Building the utility
type ExtractResponse<T> = T extends (
...args: any[]
) => MaybePromise<NextResponse<infer U>>
? U
: never;
type CreatedApi = ReturnType<typeof createApiEndpoint>;
type MethodTypes =
| "GET"
| "POST"
| "DELETE"
| "PUT"
| "PATCH"
| "HEAD"
| "OPTIONS";
export function createRPC<T extends CreatedApi>(
method: MethodTypes,
// url must be calculated via params when using urlParams
url: ExtractBrand<T>["urlParams"] extends undefined
? string
: (urlParams: ExtractBrand<T>["urlParams"]) => string,
) {
type Request = ExtractBrand<T>;
type Response = Promise<ExtractResponse<T>>;
const dynamicUrl = typeof url !== "string";
return async function rpc(req: Request) {
const prefix = dynamicUrl ? url(req.urlParams) : url;
const postfix = req.queryParams !== undefined ? `?${new URLSearchParams(req.queryParams)}` : "";
const fetchResponse = await fetch(`${prefix}${postfix}`, {
method,
body: JSON.stringify(req.body),
headers: {
"Content-Type": "application/json",
},
});
if (!fetchResponse.ok) {
const error = await fetchResponse
.text()
.catch(() => fetchResponse.statusText);
throw new Error(error);
}
return fetchResponse.json() as Response;
};
}
Ok...not pretty. How's it working though?
Results
Pretty nice! Now any changes on the backend will show on the frontend what's required. The results come back correctly. No more 400 errors!

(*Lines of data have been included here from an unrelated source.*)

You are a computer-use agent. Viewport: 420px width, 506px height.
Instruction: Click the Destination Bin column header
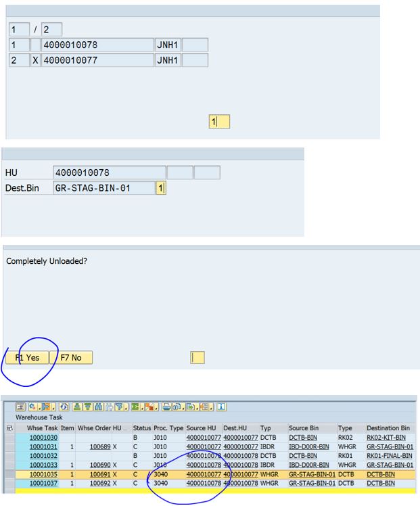coord(388,428)
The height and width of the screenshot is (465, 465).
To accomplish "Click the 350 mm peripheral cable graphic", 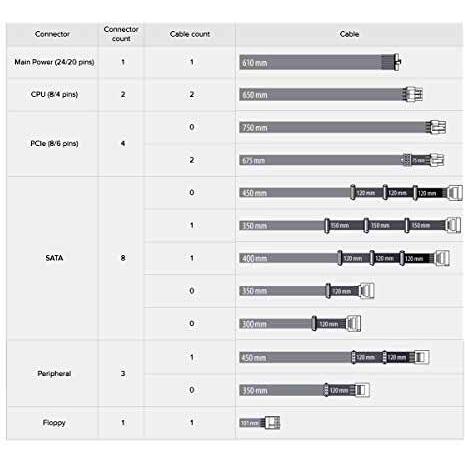I will pos(304,390).
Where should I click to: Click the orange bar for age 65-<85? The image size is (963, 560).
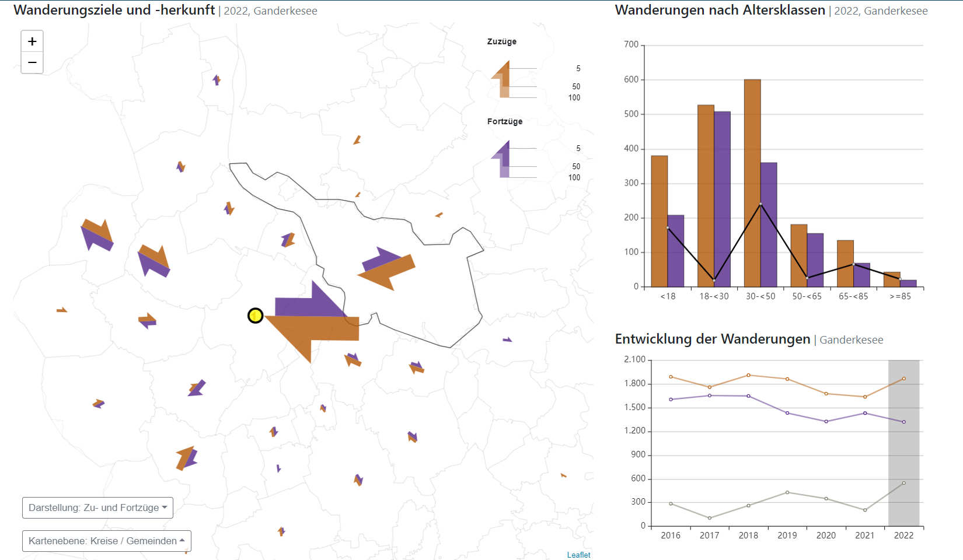[845, 264]
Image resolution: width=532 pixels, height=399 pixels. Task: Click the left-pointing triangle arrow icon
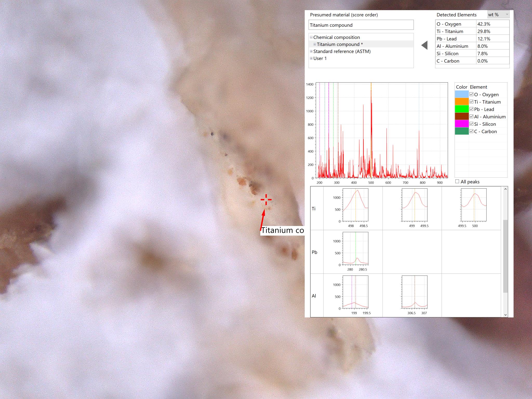click(x=424, y=45)
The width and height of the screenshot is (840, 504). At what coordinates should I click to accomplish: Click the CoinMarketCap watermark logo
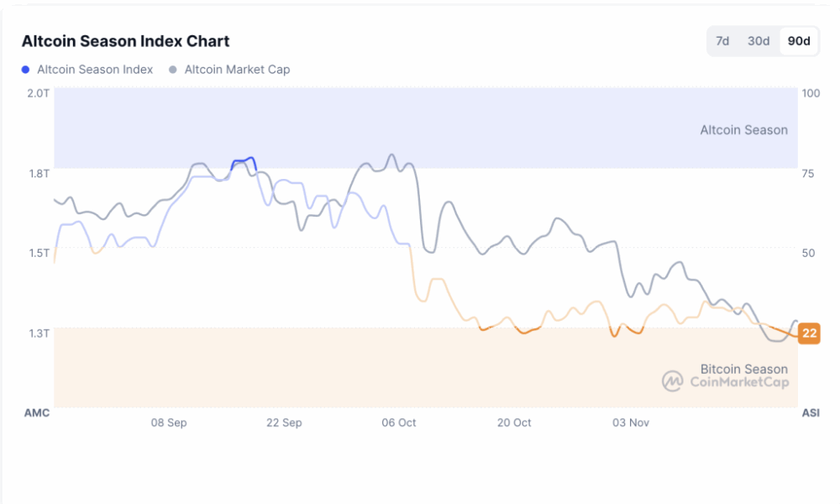(x=672, y=381)
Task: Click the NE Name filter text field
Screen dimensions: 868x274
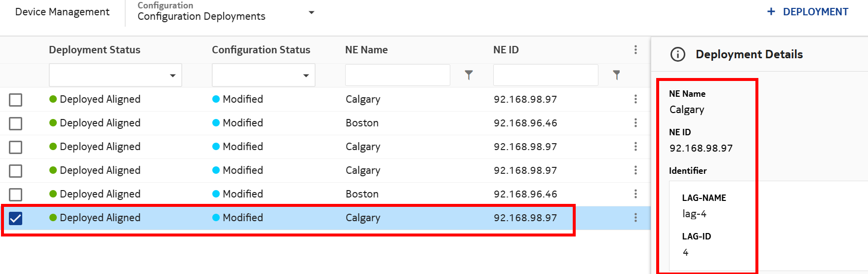Action: [397, 76]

Now...thi isn't a perfect solution. We could still run into 404 errors. NextJS' endpoints are file based, so it's pretty hard to encode that into a type system.
Still though this can get you pretty far! With only around 200 lines of (pretty terse) code you can get almost all the same benefits you would from a much larger library.